• CHECK YOUR UNDERSTANDING
[1] In the article on the University of Colorado a cappella group, what led the Buffoons to revise their audition form?
[2] Print the passage of the article on the University of Colorado a cappella group from "Home › News" up to and including "in the country.".
[3] Based on the article on the University of Colorado a cappella group, answer yes or no to each statement and quote the words that decide it: (a) The Buffoons were founded in 1962. (b) Freshmen could choose whether to attend the convocation. (c) The stabbing victim was a 17-year-old freshman.

Home › News › Local News
CU group rebuked for freshman knifing joke
Published August 30, 2007 at midnight
A University of Colorado a cappella group has revised its audition form after acknowledging that a question ridiculing the victim of Monday's campus stabbing was inappropriate and a "big mistake."
Singers auditioning for the all-men's student group the Buffoons on Tuesday were asked a multiple-choice question about how they felt after the previous day's random attack, which sent a 17-year-old freshman to the hospital with a slashed neck.
Applicants were given these answers to choose from:
A. Confused
B. Dazed and confused
C. Mad someone got that guy before you did
The Buffoons, a CU student group and a nonprofit organization, was founded in 1962, making it one of the oldest and most established a cappella groups in the country.
Last week, the group performed at a ceremony welcoming freshmen to the campus. During the convocation which was mandatory for CU's 5,600 freshmen members of the Buffoons led the new students in singing the school's alma mater.
The group's questionnaire irked at least one student who auditioned, prompting the musicians by Wednesday to clean up the form. Upon learning about the questionnaire's contents, campus officials called it "insensitive."
All of the "offensive" questions have been removed, said Colin Birkhead, business manager for the Buffoons. Auditions for the group are going on this week.
The questionnaire also asked candidates if they knew where the "female clitoris" is and instructed them to "feel free to draw a diagram."

• SOURCE MATERIAL
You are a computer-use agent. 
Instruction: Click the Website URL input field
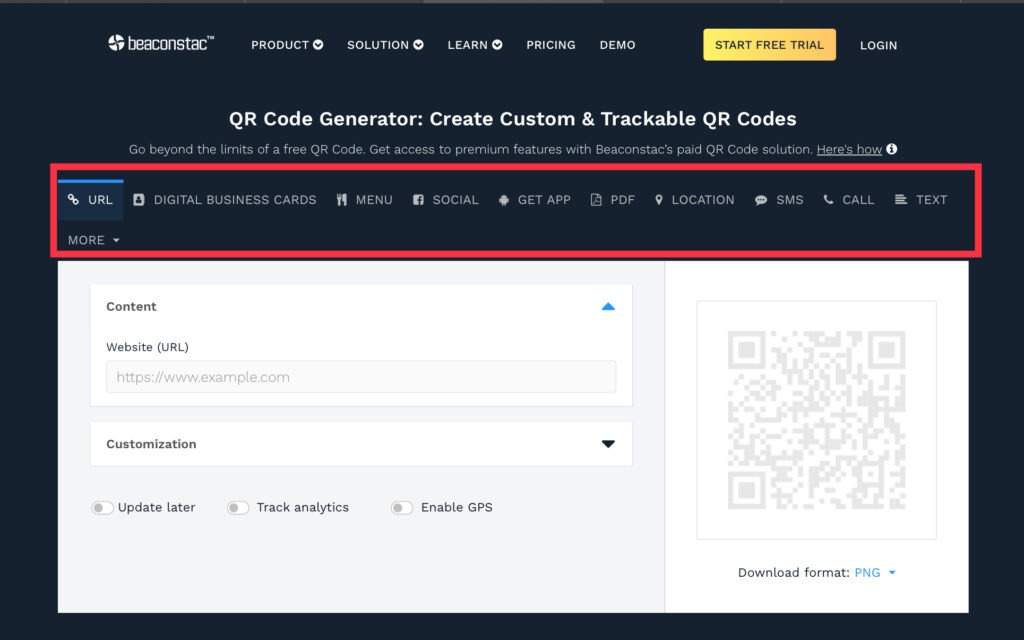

• EXERCISE RESPONSES
[1] The group's questionnaire irked at least one student who auditioned, and that prompted the musicians to clean up the form by Wednesday. The group also acknowledged that the question ridiculing the stabbing victim was inappropriate and a "big mistake."

[2]
Home › News › Local News
CU group rebuked for freshman knifing joke
Published August 30, 2007 at midnight
A University of Colorado a cappella group has revised its audition form after acknowledging that a question ridiculing the victim of Monday's campus stabbing was inappropriate and a "big mistake."
Singers auditioning for the all-men's student group the Buffoons on Tuesday were asked a multiple-choice question about how they felt after the previous day's random attack, which sent a 17-year-old freshman to the hospital with a slashed neck.
Applicants were given these answers to choose from:
A. Confused
B. Dazed and confused
C. Mad someone got that guy before you did
The Buffoons, a CU student group and a nonprofit organization, was founded in 1962, making it one of the oldest and most established a cappella groups in the country.

[3]
(a) Yes: "was founded in 1962"
(b) No: "which was mandatory for CU's 5,600 freshmen"
(c) Yes: "sent a 17-year-old freshman to the hospital with a slashed neck"